“İnsanların sahip oldukları bilgiler içinde en fazla yararlı ve en az ilerlemiş olanı,insan hakkındaki bilgi gibi görünüyor;Delphes tapınağındaki yazıtın(Kendini tanı)tek başına ahlakçıların bütün iri kitaplarından çok daha önemli ve güç bir temel kural içerdiğini söylemeye cesaret ediyorum.Çünkü insanlar kendilerini tanımaya başlamazsa,insanlar arasındaki eşitsizliğin kaynağı nasıl bilinebilir. ” (Cenevre'li,mesleksiz,işsiz,parasız ve hiçbir toplumsal estate ile bağlantısı olmayan Rousseau)
5 Haz 2010
Hapishanenin Doğuşu
İktidarın
kendini gösteriş ve debdebe içinde dışa vurduğu, gücünü bu
gösterişten aldığı eski siyasal sistemden mümkün olduğunca ve giderek
artan bir şekilde görünmez hale geldiği modern siyaset sistemine geçiş,
bir yandan iktidarı kişileştiren hükümdarın yerine, adsız kişiler
tarafından kullanılan bir yönetim aygıtının yerleşmesiyle, diğer yandan
da kamuya açık cezalandırmadan, gizli bir cezalandırmaya doğru olan bir
hareketle belirlenmektedir.

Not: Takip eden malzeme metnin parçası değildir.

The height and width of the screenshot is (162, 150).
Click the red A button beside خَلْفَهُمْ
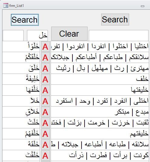coord(45,134)
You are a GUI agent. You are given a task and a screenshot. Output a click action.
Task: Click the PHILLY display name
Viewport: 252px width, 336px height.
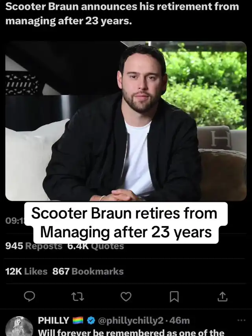click(x=54, y=321)
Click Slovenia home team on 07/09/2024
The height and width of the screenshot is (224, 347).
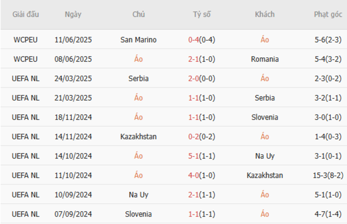(x=138, y=214)
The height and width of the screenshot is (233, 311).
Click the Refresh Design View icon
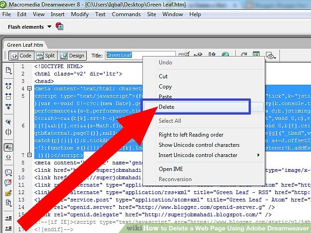coord(244,56)
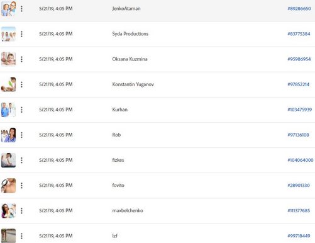Open the three-dot menu for fizkes row
The image size is (315, 243).
[x=21, y=160]
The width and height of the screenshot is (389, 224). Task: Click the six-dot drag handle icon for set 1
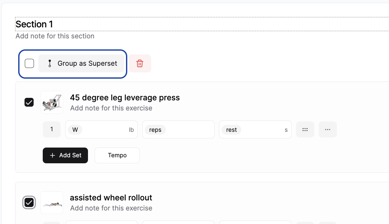[x=305, y=129]
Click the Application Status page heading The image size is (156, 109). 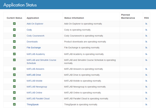(20, 5)
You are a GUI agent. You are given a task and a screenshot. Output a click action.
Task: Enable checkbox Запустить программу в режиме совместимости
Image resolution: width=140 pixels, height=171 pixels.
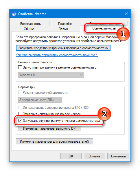click(x=20, y=67)
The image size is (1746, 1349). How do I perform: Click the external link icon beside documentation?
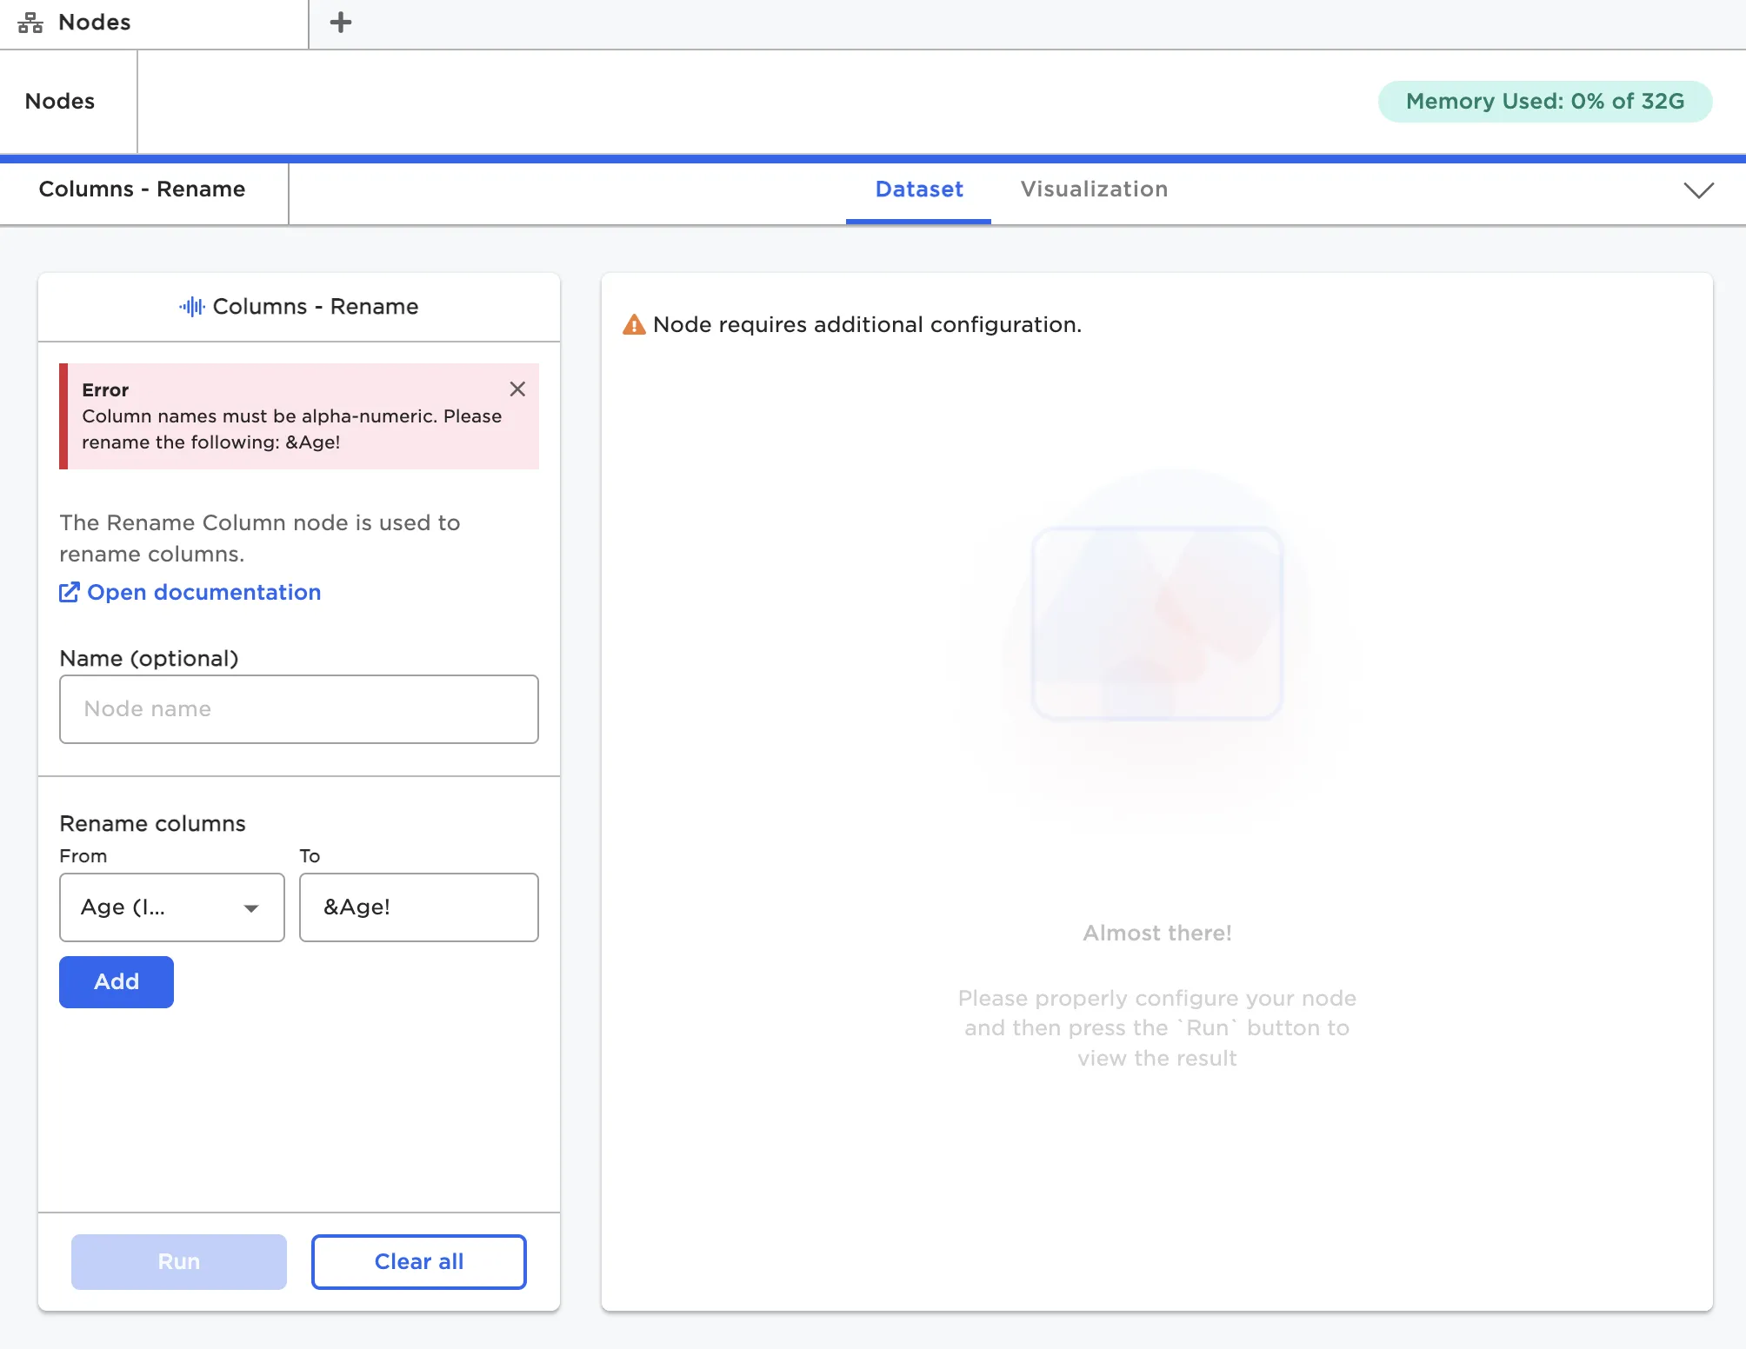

Kendini öne çıkaran iktidar, bireyin
oluşmasını engellemiştir; oysa karanlıklara çekilen modern iktidar
herkesi bireyselleştirmek istemektedir; çünkü bireyselleştirmek, gözetim
altında tutmak ve cezalandırmak, yani egemen olmak demektir. Böylece
modern iktidar çocuğu okulla, hastayı hastaneyle, deliyi tımarhaneyle,
askeri orduyla, suçluyu hapishaneyle kuşatarak bireyselleştirmiş,
kaydetmiş, sayısal hale getirmiş, egemen olmuştur. Her kişi biryerde
kayıtlı hale gelince, herkes denetim altında olacak, gözetim altında
tutulacaktır. Modern iktidar büyük gözaltıdır.